Посмертные публикации.
КНИГА МИРА
Сколько можно писать? Почему, раз начав, дальше, если вдумаешься, уже нельзя остановиться — сколько ни вдумывайся? Наверное, потому, что это занятие, скажем так, бесконечно. А бесконечность — такая странная вещь, что ей не просто нет физического конца (то есть нет ничего внешнего ей, что бы ее отчеканивало и определяло), но ты в ней самой или из нее самой даже идею подобного конца никоим образом не почерпнешь и, продолжая свое занятие, никогда не сможешь убедиться, что этого конца нет. Иными словами, бесконечно возвращаясь к своему бесконечному занятию, ты тем самым обнаруживаешь, что оно бесконечно, — делаешь его бесконечным. Причем эта бесконечность — воспользуюсь старой счастливой находкой переводчиков Хемингуэя, — «которая всегда с тобой» (поскольку она не вещь, а идея). Точнее говоря, ты и есть ее источник, как она — твое единственное подтверждение или опровержение.
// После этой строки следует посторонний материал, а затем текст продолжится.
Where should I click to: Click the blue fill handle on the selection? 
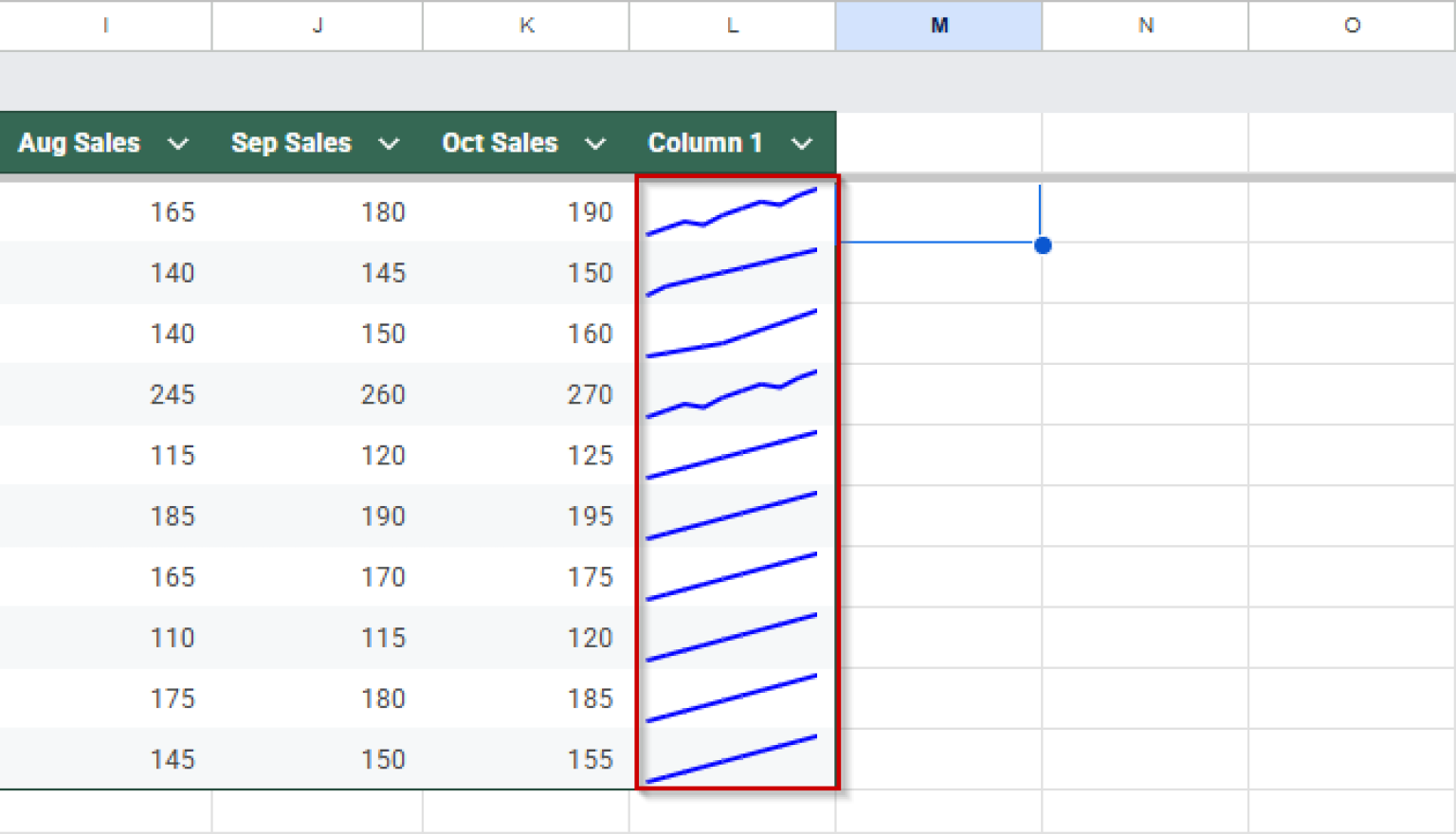coord(1043,245)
Неисчерпаемый источник. Бесконечное подтверждение. Неутолимая жажда.
Писатель по призванию и определению, Борхес знал обе стороны этой мёбиусовой бесконечности письма, головокружительной потери предела. Он не раз испытывал парализующую бесконечность «малости» — неспособность начать, ненужность любого начинания, замешательство, что сделать и как сказать, неуверенность в том, что в итоге получится и что оно вообще что-то значит (такова иссушающая бездна бессонницы или памяти с ее беспредельной отсрочкой начала, цепенящим ожиданием и страхом перемены). Многократно описывал он и агрессивную бесконечность «неисчерпаемости», недостижимости конца, безостановочности писания, претендующего вместить всё и вся (такова текучая многоликость сна, переменчивость, протеичность самозабвения). Пока ты находишься «внутри» письма, условный конец, перерыв возможен, кажется, только один: совпадение, пусть даже разовое, повторение, хотя бы минимальное. В этот миг — на этом краю — начало и конец, внутреннее и внешнее сходятся, и ты просыпаешься.
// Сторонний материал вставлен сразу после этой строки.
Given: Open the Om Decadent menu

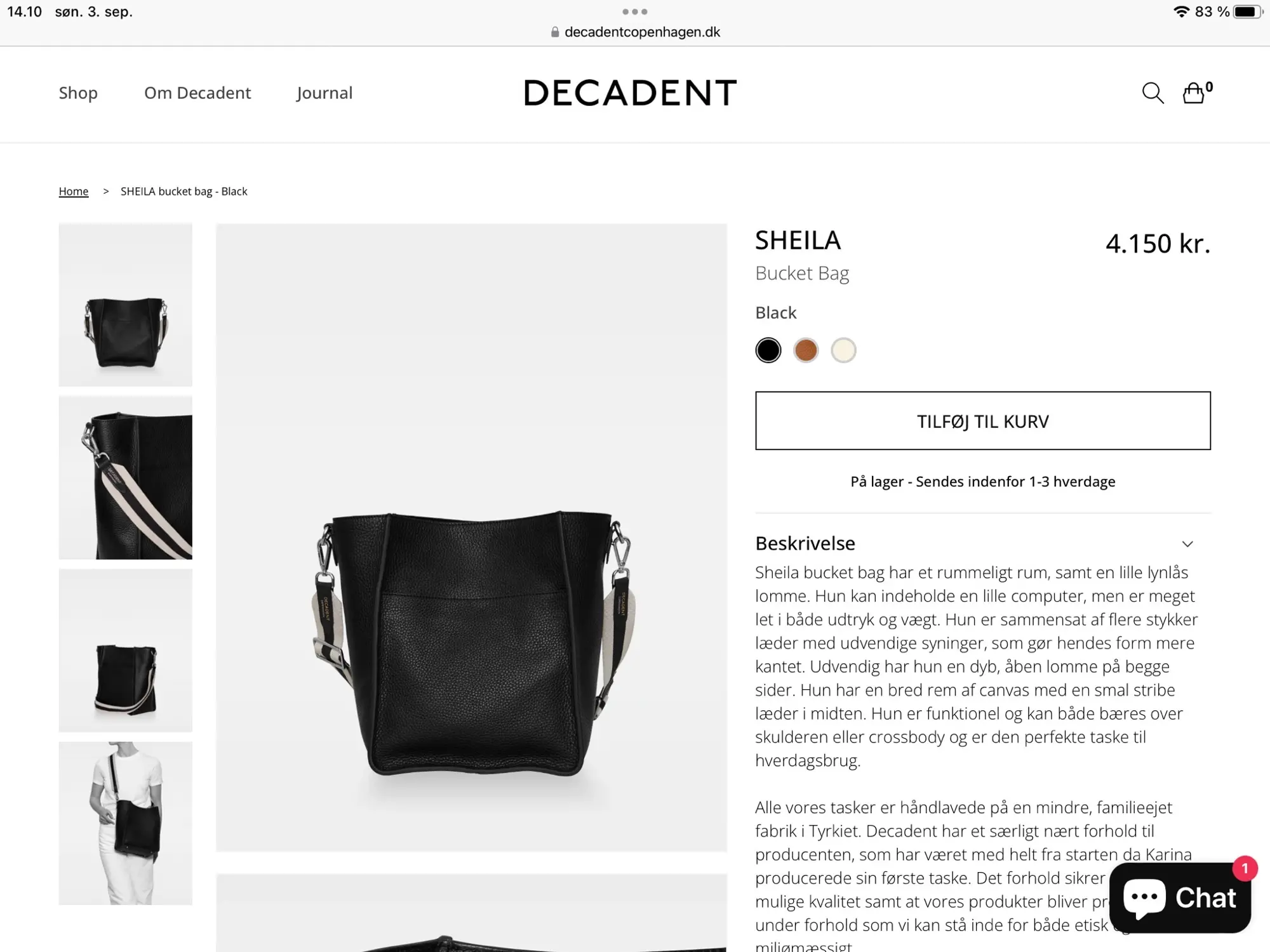Looking at the screenshot, I should pyautogui.click(x=197, y=93).
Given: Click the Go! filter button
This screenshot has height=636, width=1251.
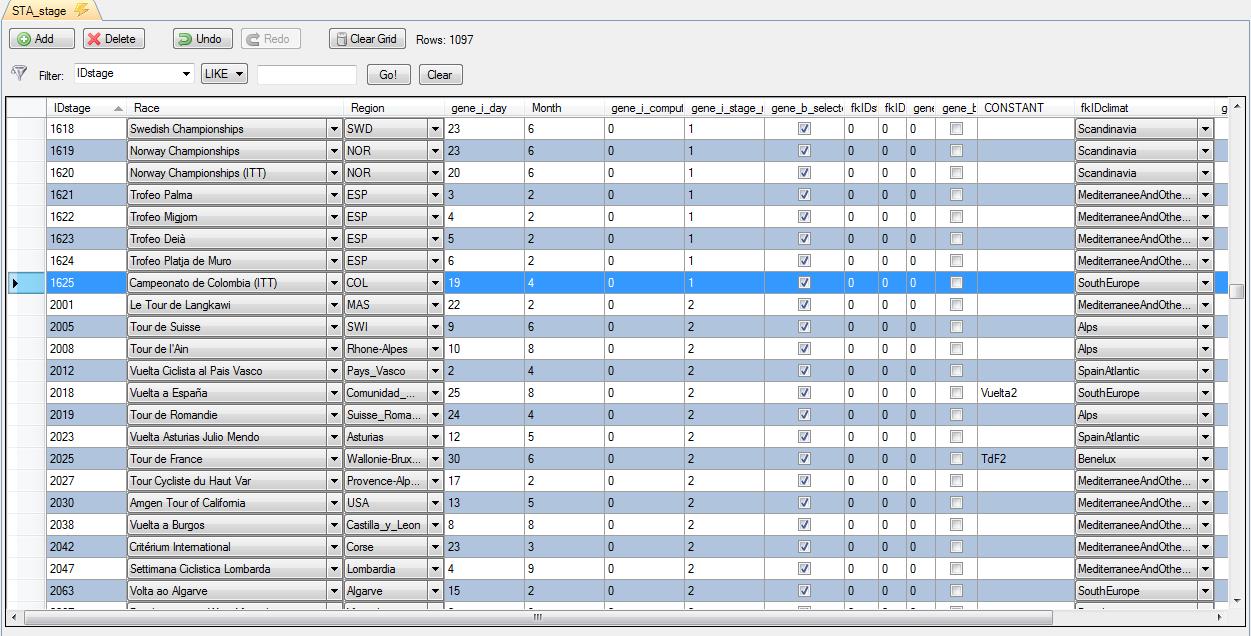Looking at the screenshot, I should pyautogui.click(x=389, y=75).
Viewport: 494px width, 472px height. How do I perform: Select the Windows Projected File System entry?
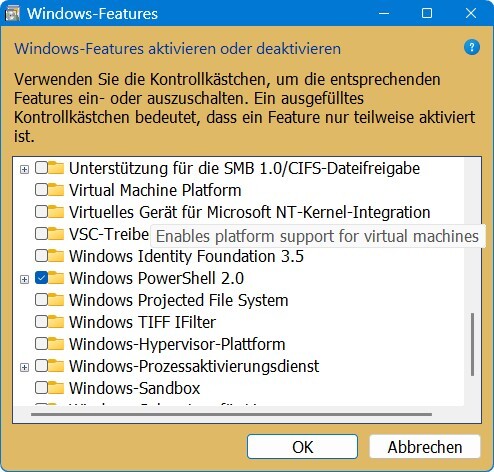click(179, 300)
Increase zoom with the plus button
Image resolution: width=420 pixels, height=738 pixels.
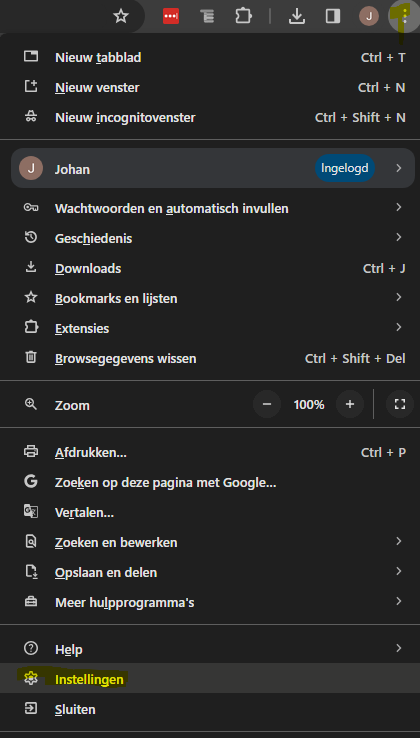coord(349,404)
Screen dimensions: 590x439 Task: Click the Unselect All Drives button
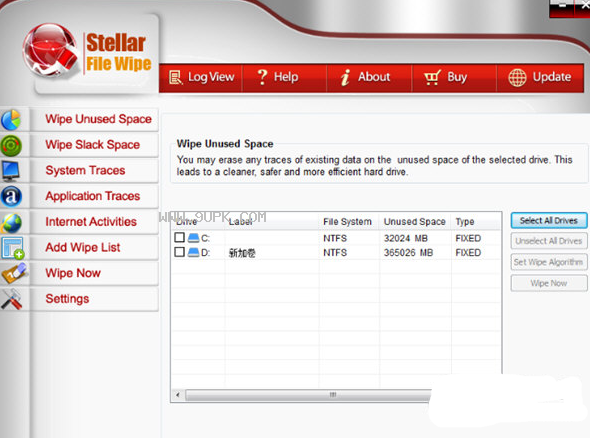[x=549, y=241]
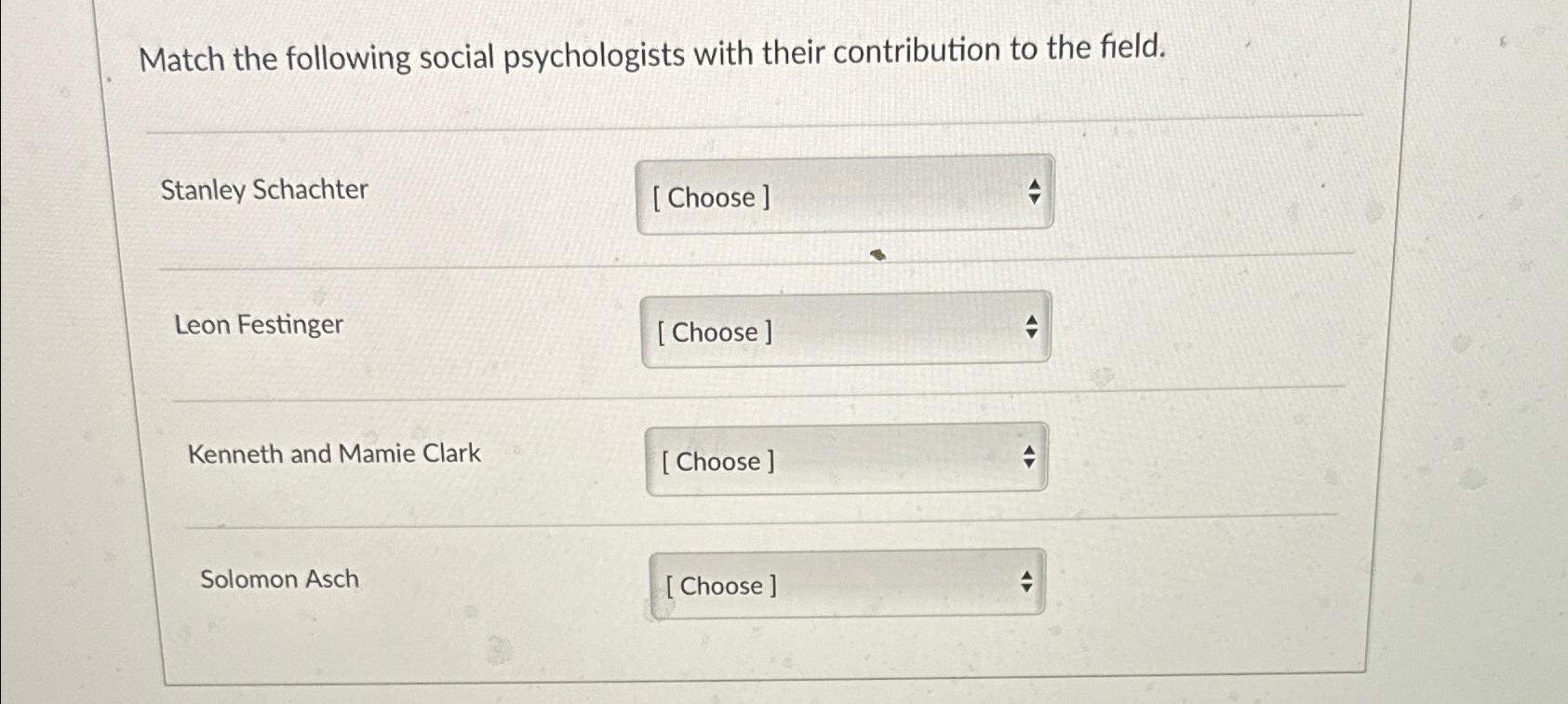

Подобная мысленная фигура как сюжетный ход снова и снова возникает у позднего Борхеса. Таковы встречи «я» с собой — «двух беспредельностей», по парадоксальной формуле Тютчева — в развернутых борхесовских новеллах «Другой» и «25 августа 1983 года», в микротекстах «Сцена с врагом» и «Зелень кипариса». Мотивы пути и встречи (включая невстречу, разминовение), символы книги и сна, розы и лабиринта переплетаются и повторяются в них не один раз.
Устный Борхес
Начиная с первой публичной лекции о Готорне (1949), устные выступления и тексты на их основе заняли свое, и далеко не последнее, место в борхесовском творчестве[1]. Со второй половины шестидесятых начали публиковаться, сначала во Франции, а затем в Аргентине и других краях, записи бесед с Борхесом — Жоржа Шарбонье, Жана де Мийере, Виктории Окампо и других. К восьмидесятым годам стали появляться книги, целиком «наговоренные» Борхесом: «Думая вслух», «Семь вечеров».
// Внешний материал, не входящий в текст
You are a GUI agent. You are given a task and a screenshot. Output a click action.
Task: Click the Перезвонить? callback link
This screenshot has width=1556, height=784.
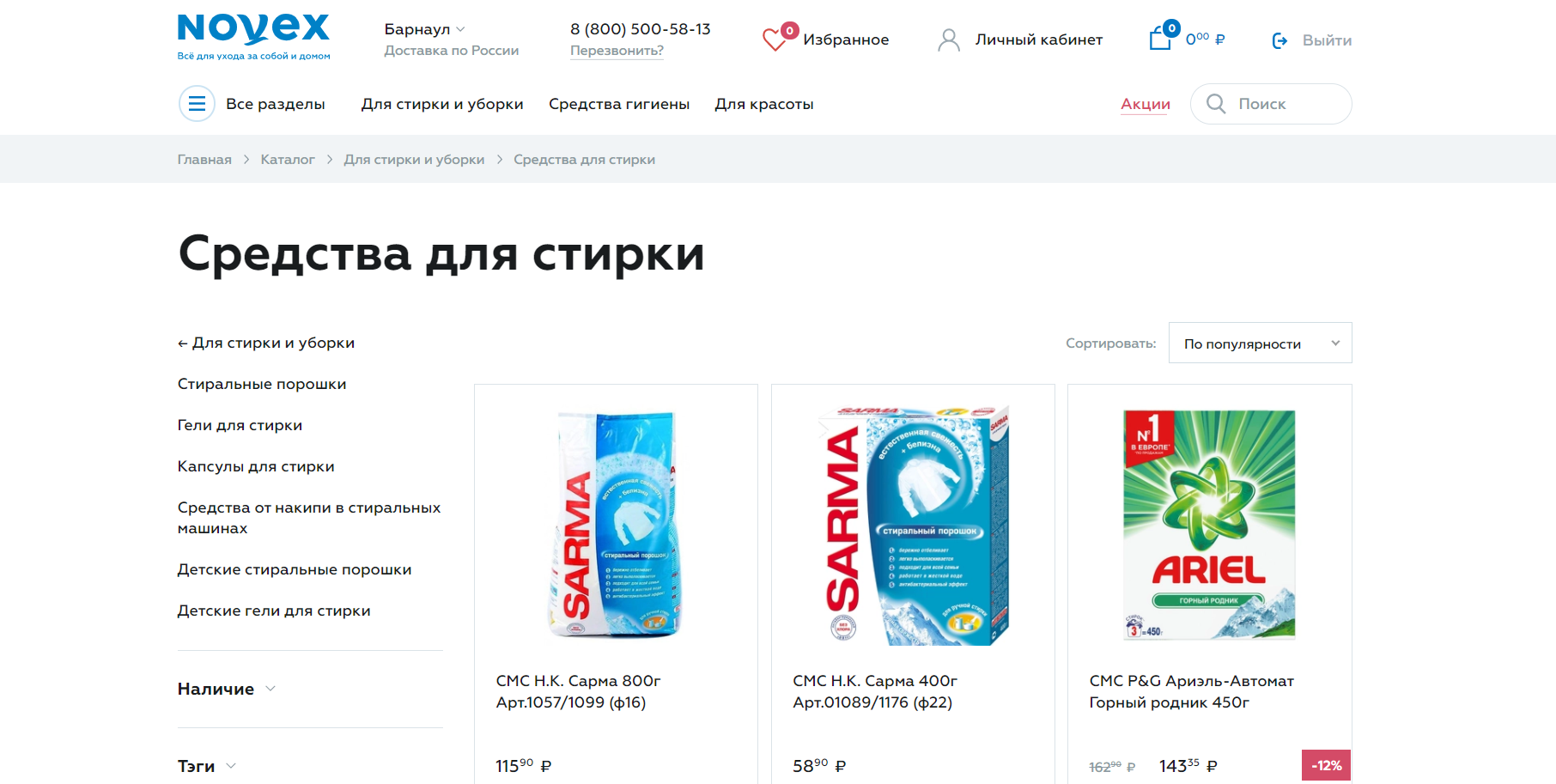coord(617,51)
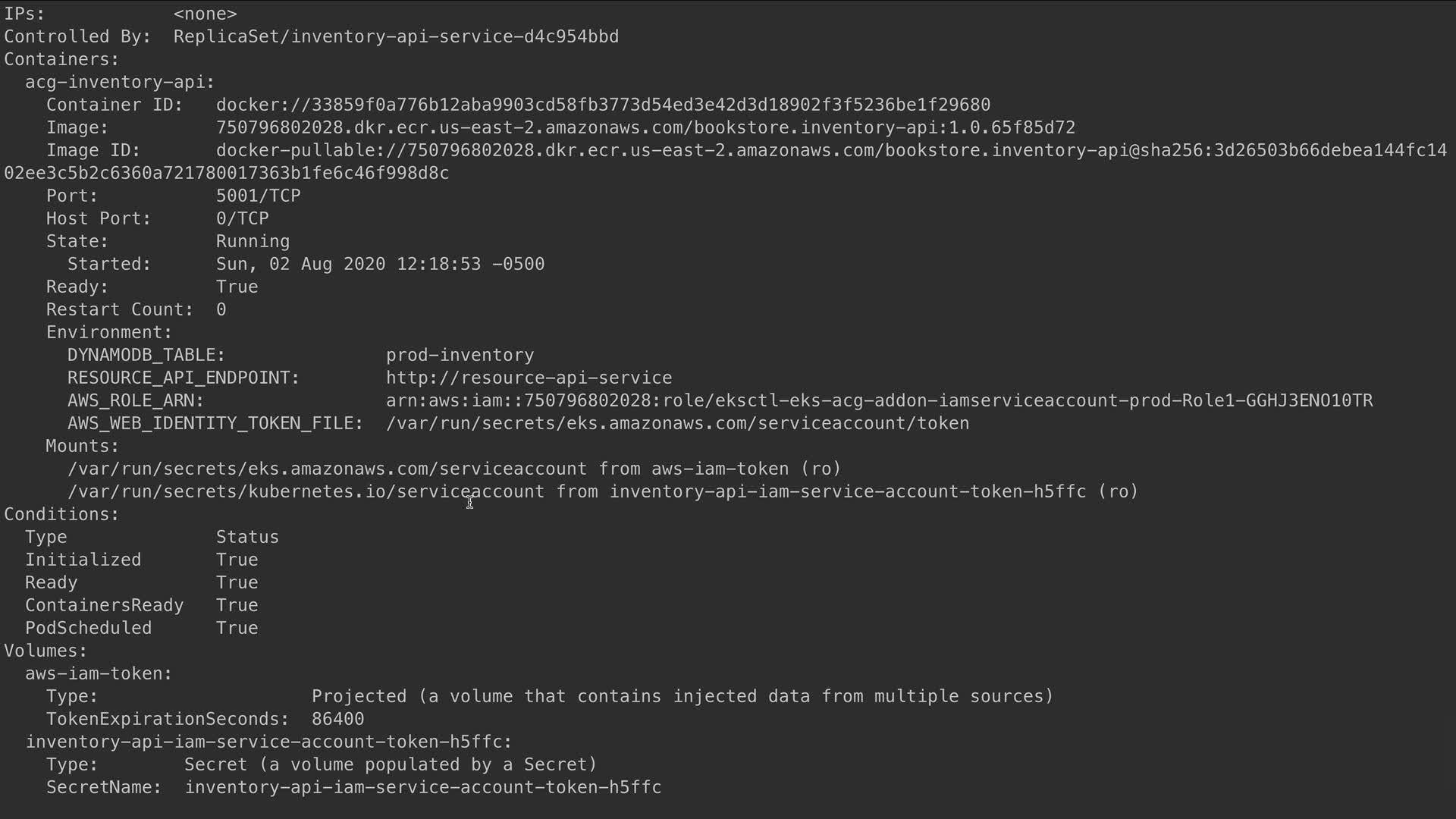
Task: Click the aws-iam-token volume heading
Action: click(x=99, y=673)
Понятно, что в какой-то мере это вещь вынужденная и объясняется биографически: растущей слепотой автора. Вместе с тем подобный жанр есть, конечно же, в наследии каждого известного и публичного писателя с тех пор, как в культуре Запада возникла сама роль «звезды», поддержанная позже новейшей техникой магнито-, а потом и видеозаписи. Однако у Борхеса и этот неизбежный факт, это общее место приобретают, по-моему, несколько иной, его собственный, а значит — парадоксальный, полемический, игровой смысл. Став знаменитостью, он не столько подчиняется требованиям предложенной маски (с удовольствием или по необходимости, сейчас неважно), сколько отделяется от них и их переосмысливает, мягко пародируя и вполне ощутимо подрывая. То есть и здесь продолжает быть — о чем никогда не нужно забывать — пусть «старым» и «присмиревшим», но по-прежнему «анархистом»[2]. Как это делается? Чем устный Борхес отличается от других «писателей с кафедры» и в чем он остается Борхесом?
Прежде всего, он постоянно подчеркивает, можно сказать — выпячивает, устный характер сказанного. Не только выделяет этот факт грамматически, синтаксически, интонационно (его письмо постоянно слышишь), но и выворачивает феномен устной речи, прослеживая переход от нее к письменной и обратно. Верный себе, Борхес призматически разлагает простой, непосредственный, само-собой-разумеющийся, как будто бы общепонятный факт говорения и выявляет его сложность, многоуровневость, стереоскопичность. Отслаивает в нем один уровень за другим, но не с тем, чтобы их отбросить, пробиться к «чистому» смыслу, а, напротив, затем, чтобы внести в сознание и удерживать мыслью, только так и обретающей, создающей, строящей свой смысл.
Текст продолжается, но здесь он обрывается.